Title: Modeling transport of Escherichia coli in a creek during and after artificial high-flow events: Three year study and analysis Authors
Submitted to: Water Research
Publication Type: Peer Reviewed Journal
Publication Acceptance Date: February 8, 2013
Publication Date: February 21, 2013
Repository URL: http://handle.nal.usda.gov/10113/56631
Citation: Yakirevich, A., Pachepsky, Y.A., Gish, T.J., Guber, A., Shelton, D.R., Cho, K. 2013. Modeling transport of Escherichia coli in a creek during and after artificial high-flow events: Three year study and analysis. Water Research. DOI: 10.1016/j.watres.2013.02.011. Interpretive Summary: E. coli is the leading indicator of microbial contamination of natural waters. Therefore, its in-stream fate and transport needs to be understood to eventually minimize surface water contamination. Bottom sediments have recently been shown to be an important reservoir of E. coli. Experiments were conducted where artificial high flow events were created in a stream, and indigenous E. coli and added tracer concentrations were monitered. Results showed that high E. coli levels in water during high flow events were caused by E. coli release from sediments during resuspension. Furthermore, we observed that E. coli, and an inert tracer, remained at elevated concentrations long after the water pulse and tracer peaks had passed. We undertook this modeling study to infer probable mechanisms causing the elevated and tracer E. coli concentrations. We concluded that the predominant mechanisms were the slow settling of E. coli or dissipation of tracer in eddies present near stream banks, and the enhanced release of E. coli from the bottom sediments due to the scouring action of the high flow pulse. Results of this work will be useful for professionals involved in environmental monitoring and management in that a knowledge of in-stream transport processes can improve monitoring scheduling and microbial water quality evaluations.

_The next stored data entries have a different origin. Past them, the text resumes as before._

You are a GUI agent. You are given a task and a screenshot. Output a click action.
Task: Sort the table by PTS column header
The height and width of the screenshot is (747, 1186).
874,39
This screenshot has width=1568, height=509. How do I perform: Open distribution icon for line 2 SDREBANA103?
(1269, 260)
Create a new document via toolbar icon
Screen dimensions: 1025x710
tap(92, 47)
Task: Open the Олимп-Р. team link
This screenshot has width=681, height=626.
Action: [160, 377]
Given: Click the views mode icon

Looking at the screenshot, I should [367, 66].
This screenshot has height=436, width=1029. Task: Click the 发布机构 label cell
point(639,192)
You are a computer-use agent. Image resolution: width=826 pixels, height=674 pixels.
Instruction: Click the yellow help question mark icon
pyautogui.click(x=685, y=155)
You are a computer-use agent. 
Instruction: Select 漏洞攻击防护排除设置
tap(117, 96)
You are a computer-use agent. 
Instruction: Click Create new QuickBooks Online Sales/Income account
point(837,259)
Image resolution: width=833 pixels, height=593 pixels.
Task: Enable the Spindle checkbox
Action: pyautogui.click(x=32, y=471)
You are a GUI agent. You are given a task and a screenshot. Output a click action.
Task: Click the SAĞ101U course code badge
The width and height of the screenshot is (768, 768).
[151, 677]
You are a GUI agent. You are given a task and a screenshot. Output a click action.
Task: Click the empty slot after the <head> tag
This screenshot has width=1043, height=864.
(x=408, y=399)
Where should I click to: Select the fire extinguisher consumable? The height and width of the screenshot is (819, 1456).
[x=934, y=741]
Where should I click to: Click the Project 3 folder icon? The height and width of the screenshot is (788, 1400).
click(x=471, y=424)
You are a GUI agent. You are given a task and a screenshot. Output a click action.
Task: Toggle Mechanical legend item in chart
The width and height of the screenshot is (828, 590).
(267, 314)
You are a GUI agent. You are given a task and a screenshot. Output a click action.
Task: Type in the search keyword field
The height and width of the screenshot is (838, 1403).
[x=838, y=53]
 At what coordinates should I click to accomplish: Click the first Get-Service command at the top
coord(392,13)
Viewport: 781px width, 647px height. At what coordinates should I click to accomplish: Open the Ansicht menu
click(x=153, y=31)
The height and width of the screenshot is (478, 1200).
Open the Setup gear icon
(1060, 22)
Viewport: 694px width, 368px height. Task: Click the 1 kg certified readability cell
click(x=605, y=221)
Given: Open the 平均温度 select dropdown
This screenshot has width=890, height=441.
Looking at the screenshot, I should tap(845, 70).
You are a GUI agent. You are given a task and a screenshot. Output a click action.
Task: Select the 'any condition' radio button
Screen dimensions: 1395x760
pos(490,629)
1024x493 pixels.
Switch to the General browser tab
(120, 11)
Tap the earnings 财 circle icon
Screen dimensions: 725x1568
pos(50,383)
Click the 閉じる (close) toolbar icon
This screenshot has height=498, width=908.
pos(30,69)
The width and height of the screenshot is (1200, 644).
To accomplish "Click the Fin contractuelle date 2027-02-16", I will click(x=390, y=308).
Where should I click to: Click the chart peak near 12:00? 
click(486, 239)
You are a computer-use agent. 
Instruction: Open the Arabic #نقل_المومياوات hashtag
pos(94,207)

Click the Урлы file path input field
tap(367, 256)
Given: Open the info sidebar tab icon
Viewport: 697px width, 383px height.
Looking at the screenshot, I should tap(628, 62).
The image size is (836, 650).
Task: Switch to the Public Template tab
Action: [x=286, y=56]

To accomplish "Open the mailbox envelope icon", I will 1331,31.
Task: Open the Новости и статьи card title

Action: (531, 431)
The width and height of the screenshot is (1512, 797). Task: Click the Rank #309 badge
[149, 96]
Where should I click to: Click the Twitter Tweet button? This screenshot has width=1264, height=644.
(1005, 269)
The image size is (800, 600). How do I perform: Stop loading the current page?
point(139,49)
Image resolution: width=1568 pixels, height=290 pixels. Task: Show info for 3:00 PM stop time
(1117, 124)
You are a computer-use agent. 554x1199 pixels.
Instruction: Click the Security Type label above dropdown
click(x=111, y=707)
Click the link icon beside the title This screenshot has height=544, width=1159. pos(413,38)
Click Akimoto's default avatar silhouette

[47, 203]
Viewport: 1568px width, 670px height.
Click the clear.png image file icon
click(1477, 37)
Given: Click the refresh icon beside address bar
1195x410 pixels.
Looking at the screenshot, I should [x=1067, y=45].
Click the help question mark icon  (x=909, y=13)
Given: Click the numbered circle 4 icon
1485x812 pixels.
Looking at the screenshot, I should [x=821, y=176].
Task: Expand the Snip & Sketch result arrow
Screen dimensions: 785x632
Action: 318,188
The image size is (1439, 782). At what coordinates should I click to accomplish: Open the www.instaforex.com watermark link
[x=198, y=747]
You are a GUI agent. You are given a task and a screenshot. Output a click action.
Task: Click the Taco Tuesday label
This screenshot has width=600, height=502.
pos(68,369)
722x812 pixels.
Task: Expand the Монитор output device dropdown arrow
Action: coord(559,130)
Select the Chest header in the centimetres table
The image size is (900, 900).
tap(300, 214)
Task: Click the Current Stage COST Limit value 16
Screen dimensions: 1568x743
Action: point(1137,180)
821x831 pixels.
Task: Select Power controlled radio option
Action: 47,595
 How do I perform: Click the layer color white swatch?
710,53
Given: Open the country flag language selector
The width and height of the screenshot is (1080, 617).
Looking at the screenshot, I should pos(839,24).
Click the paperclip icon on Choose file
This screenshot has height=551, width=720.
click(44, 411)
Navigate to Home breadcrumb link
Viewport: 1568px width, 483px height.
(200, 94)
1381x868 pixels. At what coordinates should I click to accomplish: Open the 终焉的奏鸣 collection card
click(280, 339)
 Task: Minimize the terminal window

Technical Abstract: E. coli is the leading indicator of microbial contamination of natural waters, and so its in-stream fate and transport needs to be understood to eventually minimize surface water contamination by microorganisms. The objective of this work was to simulate E. coli release and transport from soil sediment in a creek during and after high-water flow events. The artificial high-water flow events were created by releasing 60-80 m3 of city water on a tarp-covered stream bank in four equal allotments in July 2008, 2009 and 2010. To better understand basic fluid dynamics in the creek a conservative tracer difluorobenzoic acid (DFBA) was added to the released water in 2009 and 2010. Water flow rate, E. coli and DFBA concentrations as well as water turbidity were monitored with automated samplers from in-stream weirs located at 150, 290 and 640 m from the water release point. A one-dimensional model was applied to simulate water flow, and E. coli and DFBA transport during these experiments. The Saint–Venant equations were used to calculate water depth and discharge while a stream solute transport model accounted for advection-dispersion, effect lateral inflow/outflow, exchange with transient storage (TS), release of bacteria by shear stress from bottom sediments and their transport in the creak. Reach-specific model parameters were estimated by evaluating observed time series of flow rates and concentrations of DFBA and E. coli at all three weir stations. The TS and dispersion parameters were obtained from DFBA BTCs, while then critical shear stress and entrainment rate were assessed by fitting computed E. coli BTCs to observations. Results show that the observed DFBA and E. coli breakthrough curves (BTC) exhibited long tails after the water pulse and tracer peaks had passed indicating that transient storage (TS) might be an important element of the in-stream transport process. Comparison of simulated and measured E. coli concentrations indicated that significant release of E. coli continued when water flow returned to the base level after the water pulse passed and bottom shear stress was small. The mechanism of bacteria continuing release from sediment could be the erosive boundary layer exchange enhanced by changes in biofilm properties by erosion and sloughing detachment.